4. Sentencia de primera instancia El Juzgado treinta y tres Penal del Circuito, por sentencia de marzo 12 de 2001, denegó el amparo al considerar que no existe violación a derecho fundamental alguno, ya que el menor requiere de una familia que pueda apoyarlo en todos los momentos de su vida y que le pueda ofrecer el ambiente adecuado y seguro para su desarrollo. En este caso es evidente que las posibilidades ofrecidas por la pareja actora son más bien limitadas, debido a su avanzada edad, pues probablemente el menor deba afrontar solo algunas etapas críticas de su vida ante la ausencia de esta pareja.

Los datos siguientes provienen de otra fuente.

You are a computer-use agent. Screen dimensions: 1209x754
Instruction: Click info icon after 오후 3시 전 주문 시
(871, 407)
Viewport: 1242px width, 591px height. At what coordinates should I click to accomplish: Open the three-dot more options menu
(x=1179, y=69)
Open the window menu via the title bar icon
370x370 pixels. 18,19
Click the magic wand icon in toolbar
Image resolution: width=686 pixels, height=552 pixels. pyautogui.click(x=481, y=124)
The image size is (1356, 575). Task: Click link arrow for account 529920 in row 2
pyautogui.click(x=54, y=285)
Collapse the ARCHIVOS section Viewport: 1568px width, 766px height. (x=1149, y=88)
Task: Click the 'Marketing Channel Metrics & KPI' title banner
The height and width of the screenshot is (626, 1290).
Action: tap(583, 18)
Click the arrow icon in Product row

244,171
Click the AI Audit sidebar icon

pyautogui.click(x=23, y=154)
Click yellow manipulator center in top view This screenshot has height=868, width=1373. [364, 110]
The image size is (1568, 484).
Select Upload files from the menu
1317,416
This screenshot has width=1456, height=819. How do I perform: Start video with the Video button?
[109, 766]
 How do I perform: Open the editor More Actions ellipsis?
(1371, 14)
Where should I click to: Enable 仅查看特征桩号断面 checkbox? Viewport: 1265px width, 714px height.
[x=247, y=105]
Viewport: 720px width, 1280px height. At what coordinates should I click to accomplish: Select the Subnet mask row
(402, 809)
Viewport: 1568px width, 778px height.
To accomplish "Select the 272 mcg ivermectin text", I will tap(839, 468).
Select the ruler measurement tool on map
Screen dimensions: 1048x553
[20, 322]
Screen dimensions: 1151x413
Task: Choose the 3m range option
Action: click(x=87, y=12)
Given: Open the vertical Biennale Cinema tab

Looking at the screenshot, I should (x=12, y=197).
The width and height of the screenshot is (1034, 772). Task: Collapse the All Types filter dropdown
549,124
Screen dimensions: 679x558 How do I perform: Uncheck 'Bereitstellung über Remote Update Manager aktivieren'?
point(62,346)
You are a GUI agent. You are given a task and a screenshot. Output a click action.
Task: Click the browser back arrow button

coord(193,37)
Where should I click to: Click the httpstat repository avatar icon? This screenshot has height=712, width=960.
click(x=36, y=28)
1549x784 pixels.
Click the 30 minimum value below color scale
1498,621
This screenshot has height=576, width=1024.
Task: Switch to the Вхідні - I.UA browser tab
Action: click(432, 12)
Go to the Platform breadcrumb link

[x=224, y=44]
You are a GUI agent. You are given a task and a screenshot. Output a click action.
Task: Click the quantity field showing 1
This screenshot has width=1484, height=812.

Además, dice la sentencia que el sentimiento de pérdida e inestabilidad que ello generaría obviamente traería consecuencias en la formación del niño. Con todo, según la sentencia, la pareja mencionada puede continuar manifestando su amor y cariño al menor, y para hacerlo no tiene que adoptarlo. Si los actores lo desean pueden brindarle apoyo económico para ayudarlo en su vida luego de solicitar una asesoría adecuada, por ejemplo la del Instituto Colombiano de Bienestar Familiar. Así, al no encontrar vulneración a los derechos del menor, y por el contrario al constatar que la actuación del ente demandado se desarrolló de conformidad con la ley y con la finalidad de proteger al niño, el Juzgado deniega la acción impetrada.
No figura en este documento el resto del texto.